With subdued woods and eloquent piano solos also making an appearance the composer adding an even greater sense of drama with epic and grandiose stylized brass and inventive percussion that are embellished with choral performances, this is one for any discerning film music collector. Available on digital platforms as is the latest score from the talented and versatile Frederick Weidman, Occupation: Rainfall, is a work that literally is bursting with a tense and dramatic atmosphere, Weidman’s music is bristling with a sense of action that is relentless and totally consuming.

We are treated to rasping and dark sounding brass, booming percussive elements and driving strings that all combine and compliment one another to bring to fruition a non-stop dramatic action fest of music, which although is commanding and powerful still oozes a rich and vibrant thematic quality. Mare of Easttown is a TV series that has been causing more than a stir with audiences. The HBO series stars Kate Winslett who gives a highly polished, realistic and down to earth performance in the role of a detective sergeant who is leading the investigation into the murder of a young woman in the small Pennsylvanian town of Easttown.

Winslett’s character Mare Sheehan is a seasoned and skilled investigator who has spent the majority of her life in the town and is familiar with all of its inhabitants. Her investigations are however made more difficult because she has recently lost her son with her days becoming dark and troubled. The musical score for the series is a subtle one, with composer Lele Marchitelli creating an at times emotive but quite uneasy sounding soundtrack, which he realizes via a small orchestra, with strings being the main stay that are supported by synths. With solo piano also providing the foundation of the work. It’s an interesting listen on its own, and within the movie the music does for me at least stand out as being not only supportive but as creating levels and degrees of emotion and melancholy throughout. Adding even greater atmospheric level to proceedings.  

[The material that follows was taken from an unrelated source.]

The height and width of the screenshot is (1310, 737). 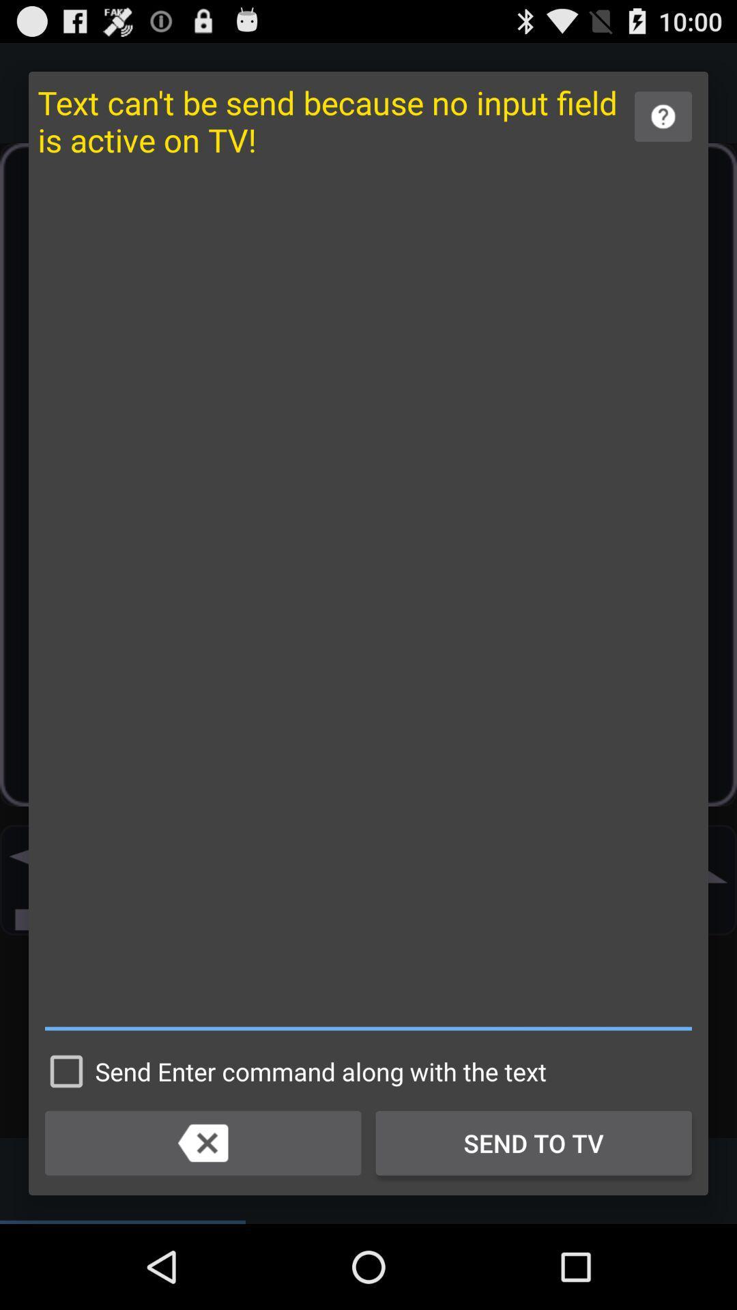 I want to click on the icon next to the text can t icon, so click(x=662, y=117).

Marchitelli also scored The New Pope in 2020 and # Anne Frank-Parralel Stories in 2019. His music is certainly worth a listen and please do take time to see Mare of Easttown the series on Sky Atlantic.

Adventures in Babysitting, was a comedy film released in 1987, directed by Chris Columbus and starring Elizabeth Shue, it did relatively well at the box office and contained a suitably adventurous, dramatic and tongue in cheek score by composer Michael Kamen, who also scored Lethal Weapon, Suspect, Rita, Sue and Bob Too, and Someone to Watch over me in the same year.

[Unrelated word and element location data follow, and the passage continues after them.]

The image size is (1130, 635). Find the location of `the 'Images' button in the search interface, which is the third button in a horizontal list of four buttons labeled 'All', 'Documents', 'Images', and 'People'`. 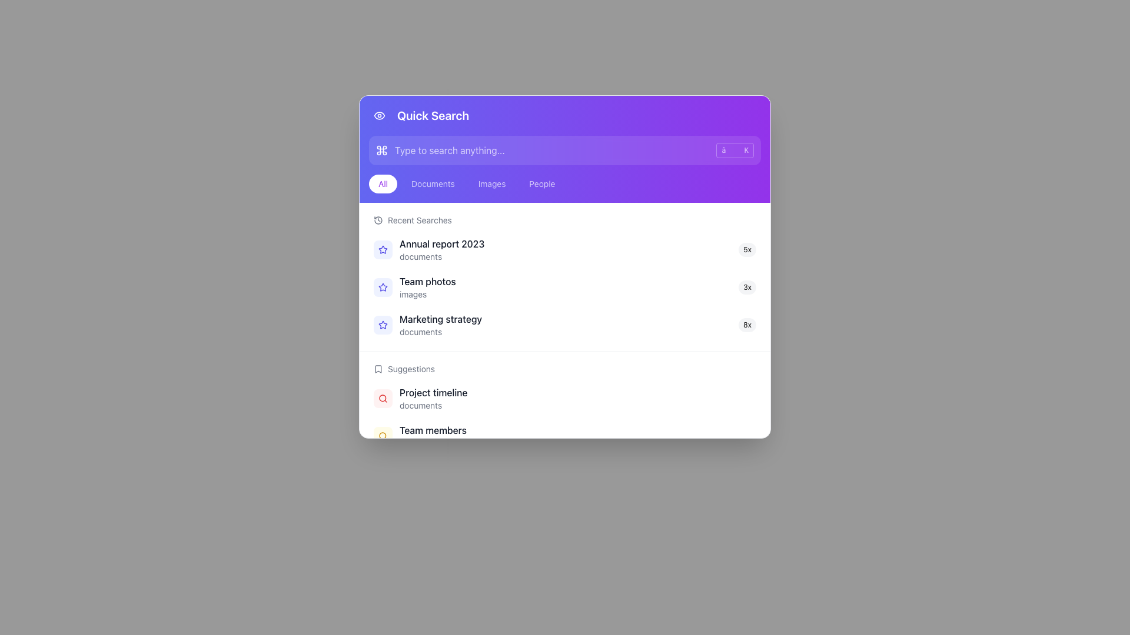

the 'Images' button in the search interface, which is the third button in a horizontal list of four buttons labeled 'All', 'Documents', 'Images', and 'People' is located at coordinates (492, 184).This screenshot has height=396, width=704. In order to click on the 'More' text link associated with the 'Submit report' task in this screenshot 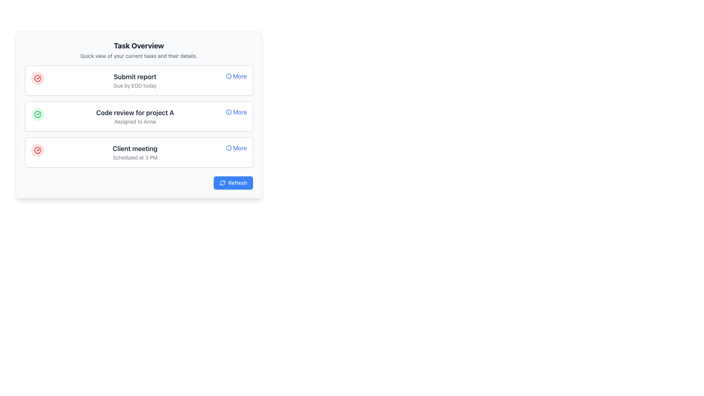, I will do `click(240, 76)`.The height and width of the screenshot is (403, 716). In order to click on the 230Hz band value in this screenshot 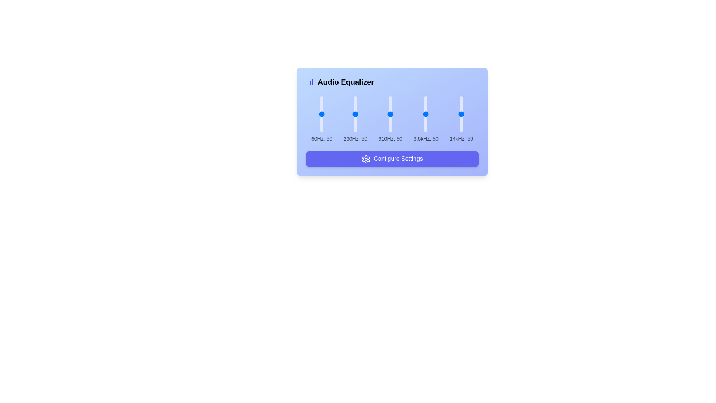, I will do `click(355, 110)`. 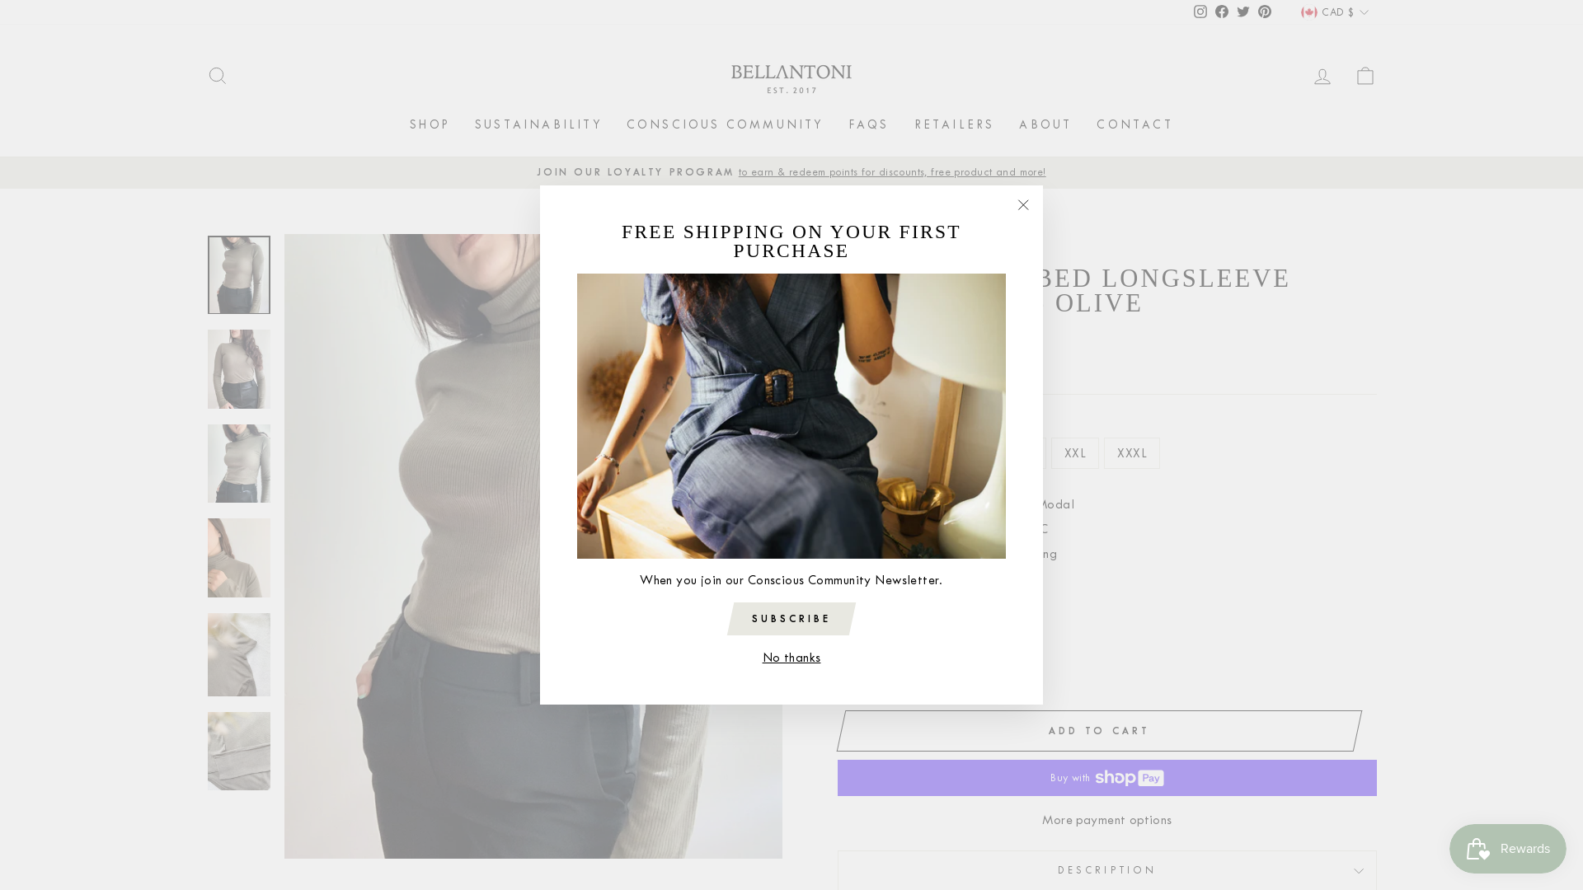 What do you see at coordinates (1133, 124) in the screenshot?
I see `'CONTACT'` at bounding box center [1133, 124].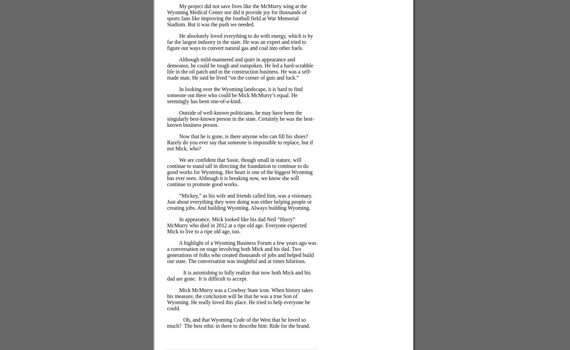 The height and width of the screenshot is (350, 570). Describe the element at coordinates (241, 251) in the screenshot. I see `'A highlight of
a Wyoming Business Forum a few years ago was a conversation on stage involving
both Mick and his dad. Two generations of folks who created thousands of jobs
and helped build our state. The conversation was insightful and at times
hilarious.'` at that location.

The soundtrack was issued in 2015 by Intrada records onto compact disc and has been made available this month on digital platforms and it is a score that I know you will enjoy immensely. Alongside Kamen’s compelling and exciting score there are two predictable eighties songs, one performed by the cast of the movie the other by Percy Sledge, which too are enjoyable in a strange and cringy type of way, not saying they are bad but maybe they have not weathered the years as well as Kamen’s score has. At times Kamen conjures up a tense atmosphere via music that has to it a Herrmann-esque style, with brass and strings working together to create an uneasy but at the same time upbeat and comedic sound. Again worth checking out.